[ТЕКСТ ДЛЯ ЧТЕНИЯ]

У моей восьмилетней дочки несколько месяцев болел живот, а врачи ничего не находили. После долгих походов по поликлиникам я решилась, наконец, предположить, что это неспроста. Что-то с ребёнком не так, даже если с животом всё в порядке. Психосоматика? Проблемы в школе? Или, может быть, я требую от неё слишком много, сама того не замечая?
Вообще я спокойно отношусь к проказам, беспорядку и прочему, даже домашнее задание не проверяю, что для мамы второклассницы редкость. И тут эти жалобы на боли в животе. Было видно, что дочке тяжело, но я не знала, чем помочь. С другими детскими болячками я умею справляться, чувствую себя уверенно, а тут — что-то неведомое. Мне оставалось только жалеть её, обнимать и гладить.
Эмоции перенесли меня в то время, когда дочке было два года. Я открыла альбом с фотографиями, а там — пухленькая смешливая девчонка, непосредственная, с явно выраженным «элементом вольности». Мой сын сейчас такой же, он шкодит — а мне даже в голову не приходит его ругать. Ругать в смысле требовать изменить своё поведение. Я, конечно, возмущаюсь, но не всерьёз, злюсь больше на ситуацию, чем на него. И с дочкой было так же.
Сына я часто целую, обнимаю, тискаю без повода. Он хорошенький сам по себе. А она?

[/ТЕКСТ ДЛЯ ЧТЕНИЯ]
[ВЫДЕРЖКИ ИЗ ЗАПИСЕЙ]

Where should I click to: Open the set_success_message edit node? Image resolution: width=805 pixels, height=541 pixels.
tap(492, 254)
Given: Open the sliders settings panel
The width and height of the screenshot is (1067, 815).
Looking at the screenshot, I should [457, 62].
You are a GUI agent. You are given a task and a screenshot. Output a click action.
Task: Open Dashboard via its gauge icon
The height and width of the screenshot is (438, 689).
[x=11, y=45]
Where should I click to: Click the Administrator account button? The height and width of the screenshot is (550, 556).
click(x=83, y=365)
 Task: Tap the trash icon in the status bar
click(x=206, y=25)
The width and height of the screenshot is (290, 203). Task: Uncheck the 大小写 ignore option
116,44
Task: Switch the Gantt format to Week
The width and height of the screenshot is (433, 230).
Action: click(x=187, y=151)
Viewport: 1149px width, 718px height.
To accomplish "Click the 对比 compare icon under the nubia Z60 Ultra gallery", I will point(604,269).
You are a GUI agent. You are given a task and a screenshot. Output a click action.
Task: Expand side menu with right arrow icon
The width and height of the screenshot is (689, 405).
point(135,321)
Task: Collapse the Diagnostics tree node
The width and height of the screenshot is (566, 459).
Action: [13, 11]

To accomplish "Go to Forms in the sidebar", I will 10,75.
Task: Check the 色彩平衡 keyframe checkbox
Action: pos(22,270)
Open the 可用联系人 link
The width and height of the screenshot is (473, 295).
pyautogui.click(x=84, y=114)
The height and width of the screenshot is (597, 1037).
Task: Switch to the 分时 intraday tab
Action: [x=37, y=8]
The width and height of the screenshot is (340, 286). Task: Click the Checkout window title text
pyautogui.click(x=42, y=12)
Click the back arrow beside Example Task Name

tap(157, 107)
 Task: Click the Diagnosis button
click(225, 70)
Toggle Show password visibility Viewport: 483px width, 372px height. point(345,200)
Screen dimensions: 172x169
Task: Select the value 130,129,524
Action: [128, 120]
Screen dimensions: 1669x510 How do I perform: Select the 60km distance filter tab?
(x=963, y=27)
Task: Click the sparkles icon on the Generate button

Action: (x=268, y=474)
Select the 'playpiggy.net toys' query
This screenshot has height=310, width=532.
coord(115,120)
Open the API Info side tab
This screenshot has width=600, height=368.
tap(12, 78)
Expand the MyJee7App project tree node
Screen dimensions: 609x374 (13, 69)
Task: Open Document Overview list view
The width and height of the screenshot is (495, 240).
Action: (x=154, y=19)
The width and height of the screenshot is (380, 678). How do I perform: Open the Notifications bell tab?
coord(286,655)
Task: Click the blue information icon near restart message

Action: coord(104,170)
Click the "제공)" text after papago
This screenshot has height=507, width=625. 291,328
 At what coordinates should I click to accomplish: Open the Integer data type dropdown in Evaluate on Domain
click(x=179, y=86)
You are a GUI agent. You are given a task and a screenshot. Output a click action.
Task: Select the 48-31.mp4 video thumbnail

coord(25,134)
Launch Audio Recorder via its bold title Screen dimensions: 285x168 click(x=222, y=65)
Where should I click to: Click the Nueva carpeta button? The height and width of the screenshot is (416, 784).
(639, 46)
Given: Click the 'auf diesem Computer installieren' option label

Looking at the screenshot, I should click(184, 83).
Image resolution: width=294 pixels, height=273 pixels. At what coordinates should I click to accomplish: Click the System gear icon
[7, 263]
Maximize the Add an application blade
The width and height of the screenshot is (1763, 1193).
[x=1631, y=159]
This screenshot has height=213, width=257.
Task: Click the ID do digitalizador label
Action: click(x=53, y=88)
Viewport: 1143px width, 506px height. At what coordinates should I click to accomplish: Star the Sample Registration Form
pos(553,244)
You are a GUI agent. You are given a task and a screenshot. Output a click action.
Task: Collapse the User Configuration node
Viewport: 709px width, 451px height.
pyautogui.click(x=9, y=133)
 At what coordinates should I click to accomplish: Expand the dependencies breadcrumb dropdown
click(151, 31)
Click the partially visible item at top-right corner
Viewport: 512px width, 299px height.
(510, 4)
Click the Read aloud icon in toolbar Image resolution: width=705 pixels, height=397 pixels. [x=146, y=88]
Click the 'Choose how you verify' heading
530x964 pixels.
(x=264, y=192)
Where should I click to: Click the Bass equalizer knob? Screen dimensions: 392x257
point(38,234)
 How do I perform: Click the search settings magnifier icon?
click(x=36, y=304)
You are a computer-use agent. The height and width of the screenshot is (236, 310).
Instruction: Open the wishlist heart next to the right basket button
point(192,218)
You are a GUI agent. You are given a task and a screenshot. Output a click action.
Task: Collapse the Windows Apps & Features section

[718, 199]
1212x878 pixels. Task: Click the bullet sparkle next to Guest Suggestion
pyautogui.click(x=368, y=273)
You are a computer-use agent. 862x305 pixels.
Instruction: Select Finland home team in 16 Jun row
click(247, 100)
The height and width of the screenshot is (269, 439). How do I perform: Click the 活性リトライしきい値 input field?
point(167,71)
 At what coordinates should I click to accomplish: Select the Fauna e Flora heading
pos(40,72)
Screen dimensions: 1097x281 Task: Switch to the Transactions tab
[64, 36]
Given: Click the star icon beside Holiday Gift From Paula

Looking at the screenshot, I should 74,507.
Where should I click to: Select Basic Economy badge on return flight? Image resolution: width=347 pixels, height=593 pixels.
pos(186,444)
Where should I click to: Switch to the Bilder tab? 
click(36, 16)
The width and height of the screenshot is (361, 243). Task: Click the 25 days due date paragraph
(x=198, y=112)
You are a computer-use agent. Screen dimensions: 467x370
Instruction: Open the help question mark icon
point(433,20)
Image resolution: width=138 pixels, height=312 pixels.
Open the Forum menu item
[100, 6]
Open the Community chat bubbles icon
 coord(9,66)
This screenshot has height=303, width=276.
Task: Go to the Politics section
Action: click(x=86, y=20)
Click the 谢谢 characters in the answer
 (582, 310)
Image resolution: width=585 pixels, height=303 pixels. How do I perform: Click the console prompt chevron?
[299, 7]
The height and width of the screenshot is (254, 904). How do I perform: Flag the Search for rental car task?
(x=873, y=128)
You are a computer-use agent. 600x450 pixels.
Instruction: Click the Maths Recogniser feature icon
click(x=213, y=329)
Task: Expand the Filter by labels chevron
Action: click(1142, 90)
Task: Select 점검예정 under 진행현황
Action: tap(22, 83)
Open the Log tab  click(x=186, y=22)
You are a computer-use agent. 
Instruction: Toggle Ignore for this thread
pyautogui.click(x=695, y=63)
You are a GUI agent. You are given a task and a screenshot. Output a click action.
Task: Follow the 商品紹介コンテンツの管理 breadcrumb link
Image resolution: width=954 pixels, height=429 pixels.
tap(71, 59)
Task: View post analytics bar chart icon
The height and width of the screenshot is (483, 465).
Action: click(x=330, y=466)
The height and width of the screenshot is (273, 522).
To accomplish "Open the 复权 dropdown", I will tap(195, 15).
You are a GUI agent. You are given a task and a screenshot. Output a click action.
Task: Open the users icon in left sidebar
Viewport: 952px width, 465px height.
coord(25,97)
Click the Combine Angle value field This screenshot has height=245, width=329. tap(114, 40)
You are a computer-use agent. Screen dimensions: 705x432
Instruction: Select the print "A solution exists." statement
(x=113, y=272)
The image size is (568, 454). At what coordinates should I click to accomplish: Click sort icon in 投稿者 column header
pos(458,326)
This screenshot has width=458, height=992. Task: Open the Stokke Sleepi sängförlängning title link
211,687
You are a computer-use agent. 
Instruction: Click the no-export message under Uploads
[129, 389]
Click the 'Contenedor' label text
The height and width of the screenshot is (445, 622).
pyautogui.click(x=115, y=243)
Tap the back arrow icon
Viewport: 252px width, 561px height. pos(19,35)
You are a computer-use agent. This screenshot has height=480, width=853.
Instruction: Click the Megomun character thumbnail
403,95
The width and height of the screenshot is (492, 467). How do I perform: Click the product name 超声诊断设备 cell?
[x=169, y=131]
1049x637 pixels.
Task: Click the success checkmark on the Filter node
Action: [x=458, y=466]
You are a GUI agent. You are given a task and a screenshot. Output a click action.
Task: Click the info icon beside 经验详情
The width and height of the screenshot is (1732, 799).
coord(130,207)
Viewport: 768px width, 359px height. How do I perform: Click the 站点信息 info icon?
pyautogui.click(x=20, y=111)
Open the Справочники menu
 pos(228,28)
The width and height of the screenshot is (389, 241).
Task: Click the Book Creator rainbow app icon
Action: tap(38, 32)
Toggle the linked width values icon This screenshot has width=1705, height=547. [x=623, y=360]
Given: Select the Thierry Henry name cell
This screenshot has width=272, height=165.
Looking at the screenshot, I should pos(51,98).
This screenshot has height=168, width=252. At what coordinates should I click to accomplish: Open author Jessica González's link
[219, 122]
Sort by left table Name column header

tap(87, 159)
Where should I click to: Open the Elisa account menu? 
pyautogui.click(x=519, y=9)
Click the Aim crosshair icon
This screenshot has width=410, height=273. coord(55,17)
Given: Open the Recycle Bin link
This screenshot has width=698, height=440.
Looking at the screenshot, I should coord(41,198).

[/ВЫДЕРЖКИ ИЗ ЗАПИСЕЙ]

▶ [ЧТО СДЕЛАТЬ]:
• A. Измените кусок текста о дочке: всё от "Эмоции перенесли меня" и до "было так же.", поставив "семейный альбом" вместо "альбом с фотографиями".
• B. В каком классе учится дочка, судя по тексту о дочке?

▶ [ОТВЕТЫ К ЗАДАНИЯМ]:
• A.
Эмоции перенесли меня в то время, когда дочке было два года. Я открыла семейный альбом, а там — пухленькая смешливая девчонка, непосредственная, с явно выраженным «элементом вольности». Мой сын сейчас такой же, он шкодит — а мне даже в голову не приходит его ругать. Ругать в смысле требовать изменить своё поведение. Я, конечно, возмущаюсь, но не всерьёз, злюсь больше на ситуацию, чем на него. И с дочкой было так же.

• B. Во втором классе.